US customers of Silicon Valley Bank which are not covered by a government-backed insurance scheme have been rushing to sell their deposits to pay salaries and other operating expenses after the lender was shuttered by regulators.

SVB will reopen on Monday for insured depositors under the newly formed Deposit Insurance National Bank of Santa Clara, but it is not yet clear whether or when customers with more than $250,000 in their accounts will be able to access all of their money.

Some are trying to sell at steep discounts to raise cash. On Friday, uninsured SVB deposits were being quoted at a price of between 55 and 65 cents on dollar, according to Cherokee Acquisition, a claims trading platform in bankruptcy cases. Other deposits were being offered for between 70 and 75 cents on the dollar, according to a person familiar with the situation.

Start-up founders have resorted to selling uninsured deposits as they need to pay staff as early as next week. “I’ve had a few companies sell [for] 90 cents on the dollar to make sure they make payroll.
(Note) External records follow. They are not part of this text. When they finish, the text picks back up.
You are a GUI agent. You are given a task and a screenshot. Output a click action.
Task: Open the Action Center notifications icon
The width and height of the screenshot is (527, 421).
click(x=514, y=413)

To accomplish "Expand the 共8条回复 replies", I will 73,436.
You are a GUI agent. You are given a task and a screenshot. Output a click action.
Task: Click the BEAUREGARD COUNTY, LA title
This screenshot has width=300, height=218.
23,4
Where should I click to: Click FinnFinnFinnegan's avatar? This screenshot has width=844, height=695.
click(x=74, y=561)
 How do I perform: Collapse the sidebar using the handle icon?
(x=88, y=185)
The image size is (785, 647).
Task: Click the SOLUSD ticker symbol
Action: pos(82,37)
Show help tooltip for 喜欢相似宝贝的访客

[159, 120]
All of these companies have the SVB effect,” said one venture capital investor.

Less than 24 hours after the bank’s collapse, founders were receiving cold emails from investors offering to buy up their deposits, according to messages seen by the Financial Times.

Fulcrum Capital, an Austin-based special situations fund, contacted start-ups on Saturday offering to pay an unspecified percentage of the total deposits they held at SVB and to “take the duration/recovery risk. We can fund within a week (48 hours good)”, it wrote.

Jefferies is one of the financial groups who expressed an interest in buying some of the deposits.

“At the request of many of our VC clients, Jefferies is working to help their portfolio companies find innovative ways to meet crucial demands such as short-term payroll obligations by helping them to monetize or finance their deposits as the receivership process progresses,” it said.

According to one industry source, when the bank reopens under FDIC control, standard banking services will be available including checking and wire services.

Any sale of SVB to another bank could also unfreeze customer deposits.

Sheila Bair, who led the FDIC during the 2008 financial crisis, urged uninsured depositors not to “precipitously sell”.

“The recoveries could be significant, even if not completely sufficient to pay off the uninsured. So I think it’d be premature for an uninsured to be selling at a steep discount,” Bair said.

SVB had already suffered a bank run on Thursday, when deposit holders initiated withdrawals that ultimately totalled $42bn, almost a quarter of the $173.1bn in deposits SVB had at the end of 2022.

The vast majority of SVB deposits are uninsured, partly because its client base is dominated by big deposit customers such as venture capital firms and the start-ups they backed. At the end of last year, almost 96 per cent were not covered by the FDIC insurance policy which guarantees deposits up to $250,000. At Bank of America, this figure was around 38 per cent.

Regulators typically view uninsured depositors as “flighty” and more prone to quickly withdraw at the first sign of stress compared with customers with insured capital, who are seen as more “sticky”.

The Treasury department, Federal Reserve and other regulators are closely monitoring the fallout from SVB and any signs of spillover to the broader banking sector.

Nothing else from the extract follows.